» **Your objective**:
Render the material starting at the line that contains "Where should I" and ending at the line that contains "The image size is (720, 997). (685, 679)" as a numbered list, omitting blank lines and leaving out the pictures.

** Start Records for the exercise **

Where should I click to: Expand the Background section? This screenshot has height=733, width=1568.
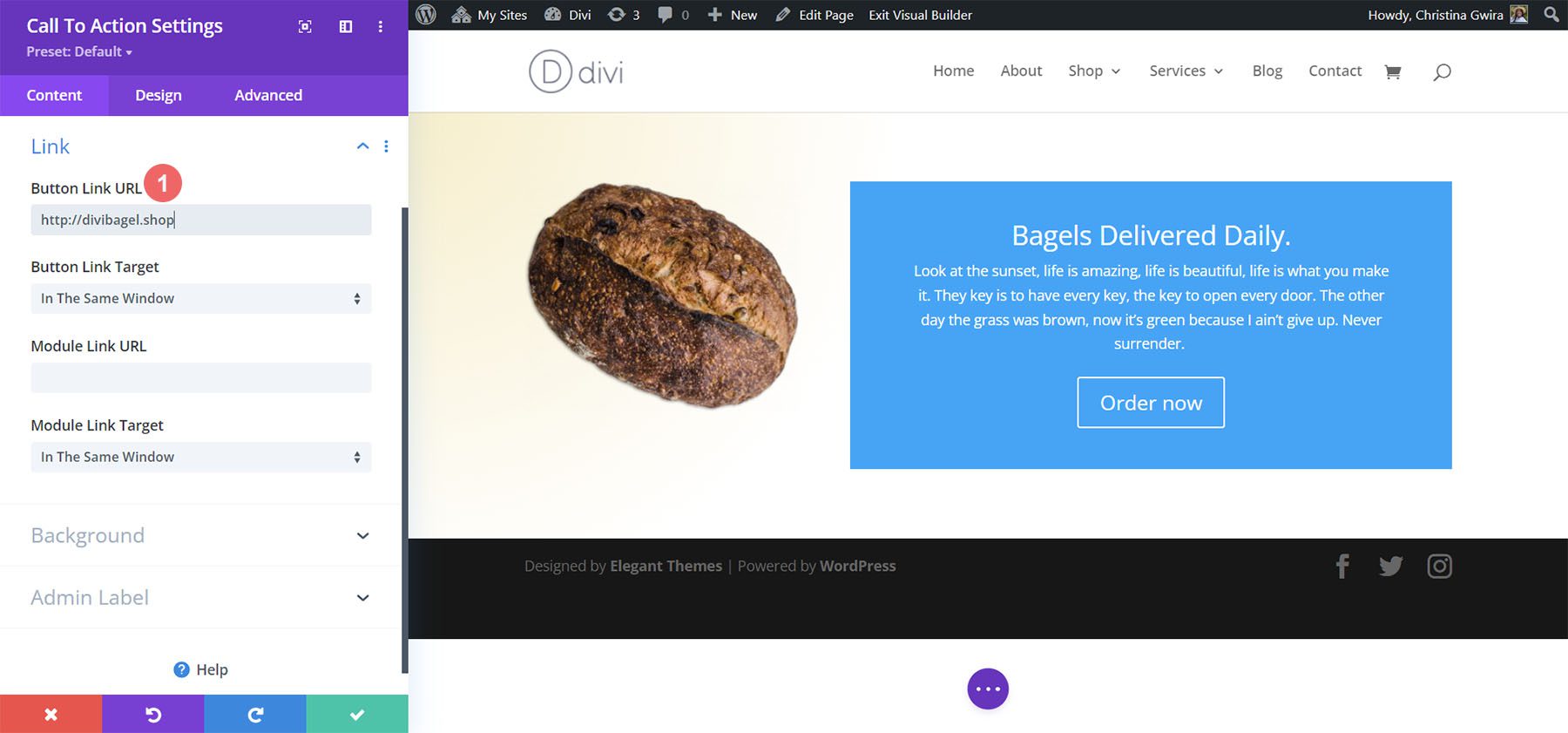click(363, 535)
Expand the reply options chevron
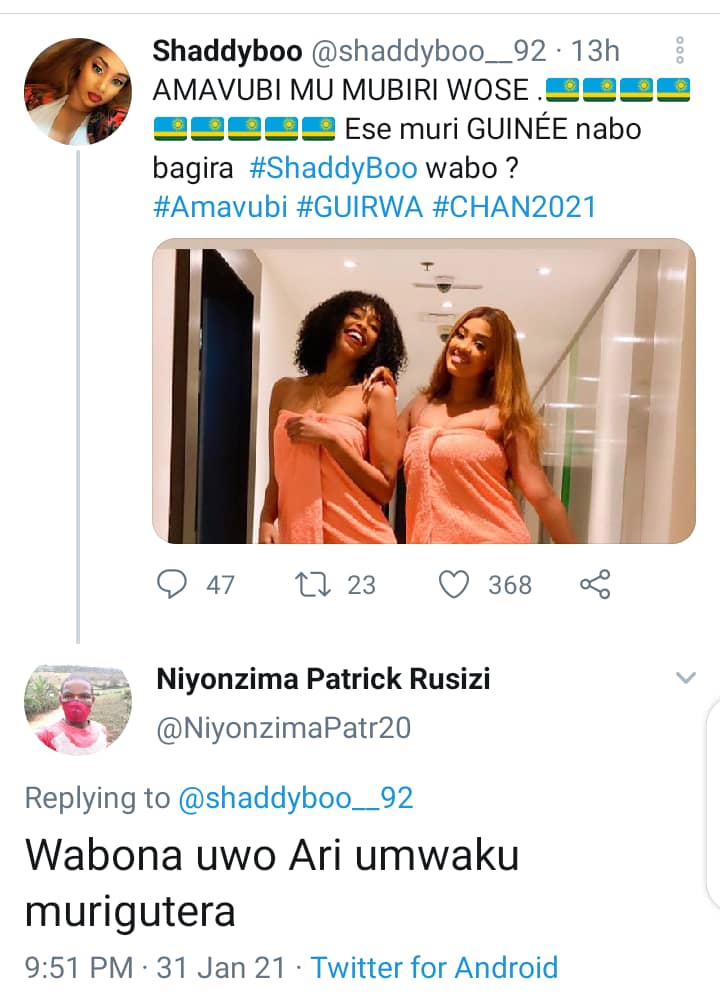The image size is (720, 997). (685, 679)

** End Records for the exercise **
** Start Records for the exercise **

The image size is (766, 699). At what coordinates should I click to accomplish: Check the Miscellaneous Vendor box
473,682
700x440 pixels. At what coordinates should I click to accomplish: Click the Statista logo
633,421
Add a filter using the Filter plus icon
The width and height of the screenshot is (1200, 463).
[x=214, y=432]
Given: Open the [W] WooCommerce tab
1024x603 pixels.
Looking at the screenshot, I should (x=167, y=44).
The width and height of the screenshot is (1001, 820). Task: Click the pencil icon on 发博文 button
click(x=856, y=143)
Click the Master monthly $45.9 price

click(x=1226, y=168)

** End Records for the exercise **

» **Response to the exercise**:
1. Where should I click to: Expand the Background section? This screenshot has height=733, width=1568.
2. click(363, 535)
3. Expand the reply options chevron
4. The image size is (720, 997). (685, 679)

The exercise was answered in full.